Docs: Update execution hint docs for Significant terms agg

copied over the relevant pieces from the terms agg Closes #8532
2025-02-26 14:54:56 +00:00 · 2014-11-18 13:13:22 +01:00 · 2014-11-18 13:13:22 +01:00 · 1e16375d04
commit 1e16375d04
parent 7f27664ae0
1 changed files with 22 additions and 7 deletions
--- a/docs/reference/search/aggregations/bucket/significantterms-aggregation.asciidoc
+++ b/docs/reference/search/aggregations/bucket/significantterms-aggregation.asciidoc
@ -445,12 +445,26 @@ described in the <<search-aggregations-bucket-terms-aggregation,terms aggregatio

 ===== Execution hint

-There are two mechanisms by which terms aggregations can be executed: either by using field values directly in order to aggregate
-data per-bucket (`map`), or by using ordinals of the field values instead of the values themselves (`ordinals`).
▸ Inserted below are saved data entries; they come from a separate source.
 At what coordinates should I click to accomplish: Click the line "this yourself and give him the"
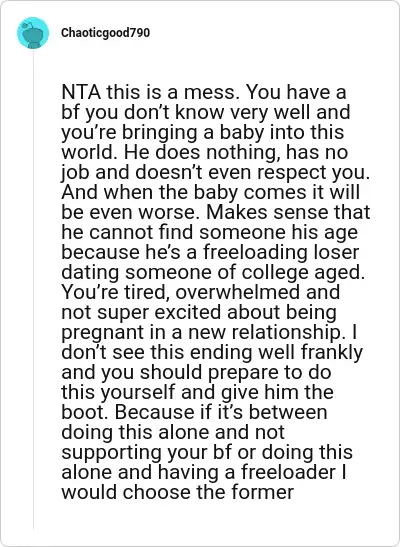197,392
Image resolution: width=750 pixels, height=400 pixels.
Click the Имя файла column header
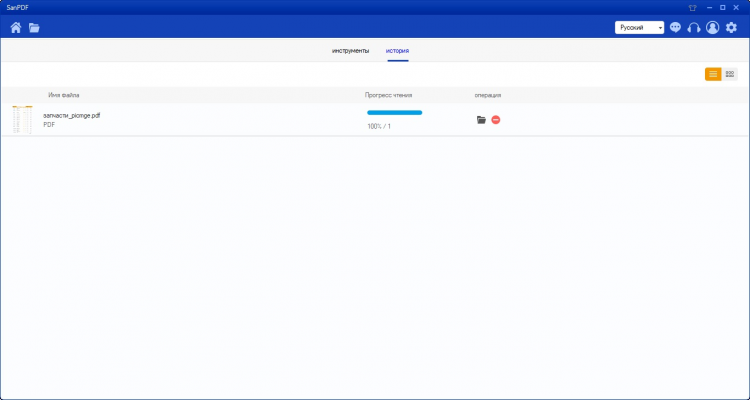point(64,95)
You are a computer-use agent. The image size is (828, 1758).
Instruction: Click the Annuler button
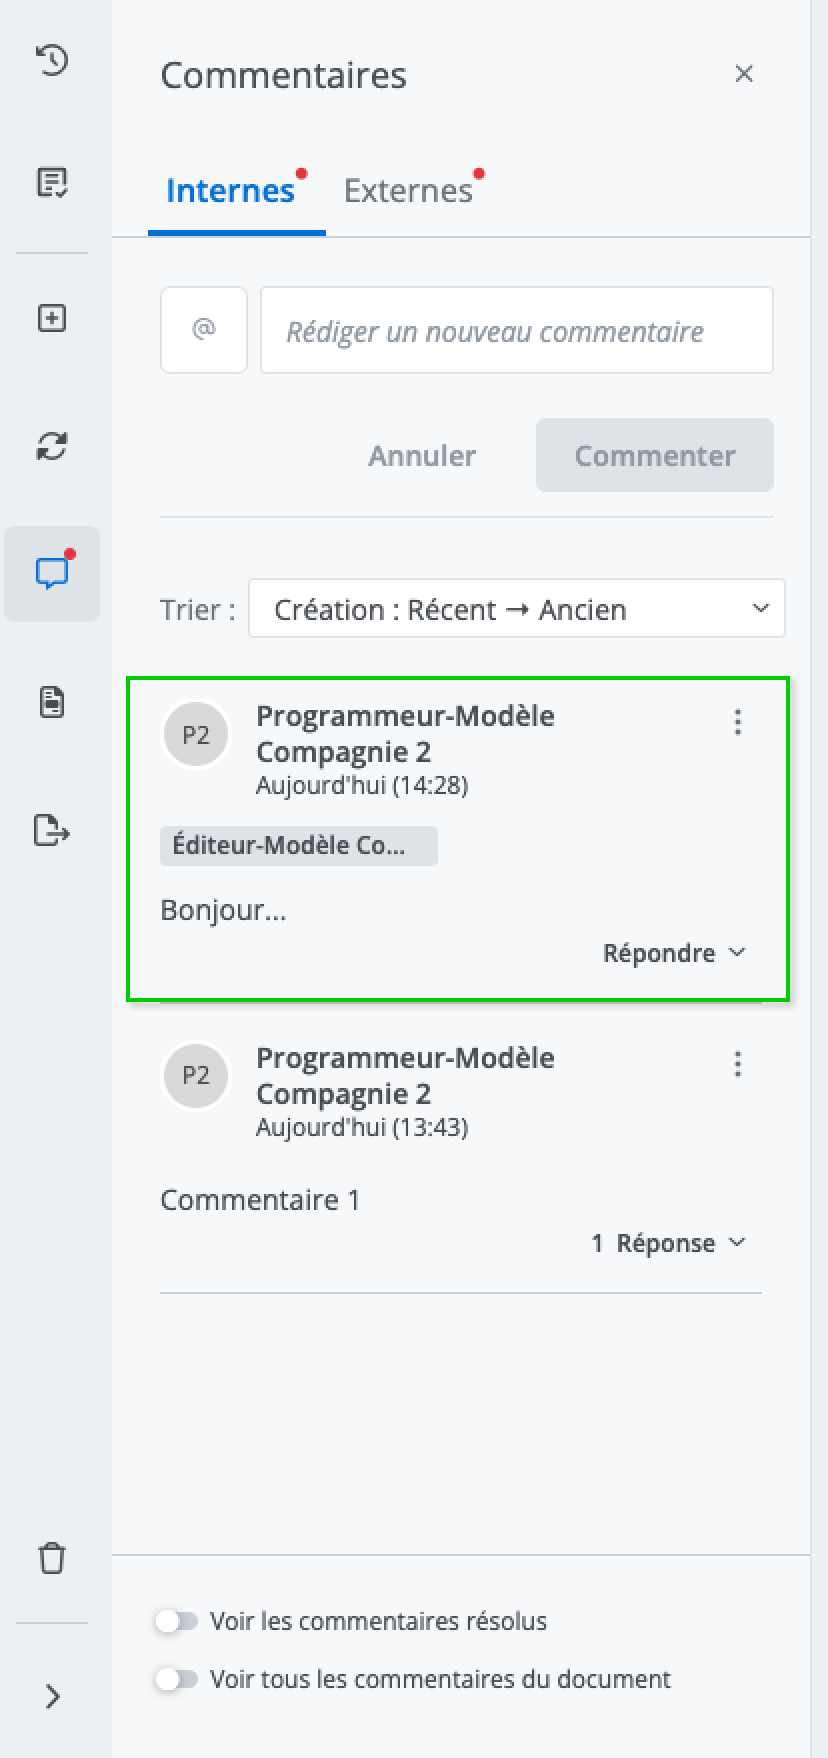pyautogui.click(x=422, y=455)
Although the
-latter execution mode can be expected to be slightly faster, it is only available for use when the underlying data source exposes
-those terms ordinals. Moreover, it may actually be slower if most field values are unique. Elasticsearch tries to have sensible
-defaults when it comes to the execution mode that should be used, but in case you know that an execution mode may perform better
-than the other one, you have the ability to provide Elasticsearch with a hint:
+
+There are different mechanisms by which terms aggregations can be executed:
+
+ - by using field values directly in order to aggregate data per-bucket (`map`)
+ - by using ordinals of the field and preemptively allocating one bucket per ordinal value (`global_ordinals`)
+ - by using ordinals of the field and dynamically allocating one bucket per ordinal value (`global_ordinals_hash`)
+ 
+Elasticsearch tries to have sensible defaults so this is something that generally doesn't need to be configured.
+
+`map` should only be considered when very few documents match a query. Otherwise the ordinals-based execution modes
+are significantly faster. By default, `map` is only used when running an aggregation on scripts, since they don't have
+ordinals.
+
+`global_ordinals` is the second fastest option, but the fact that it preemptively allocates buckets can be memory-intensive,
+especially if you have one or more sub aggregations. It is used by default on top-level terms aggregations.
+
+`global_ordinals_hash` on the contrary to `global_ordinals` and `global_ordinals_low_cardinality` allocates buckets dynamically
+so memory usage is linear to the number of values of the documents that are part of the aggregation scope. It is used by default
+in inner aggregations.
+

 [source,js]
 --------------------------------------------------
@ -466,6 +480,7 @@ than the other one, you have the ability to provide Elasticsearch with a hint:
 }
 --------------------------------------------------

-<1> the possible values are `map` and `ordinals`
+<1> the possible values are `map`, `global_ordinals` and `global_ordinals_hash`

 Please note that Elasticsearch will ignore this execution hint if it is not applicable.
+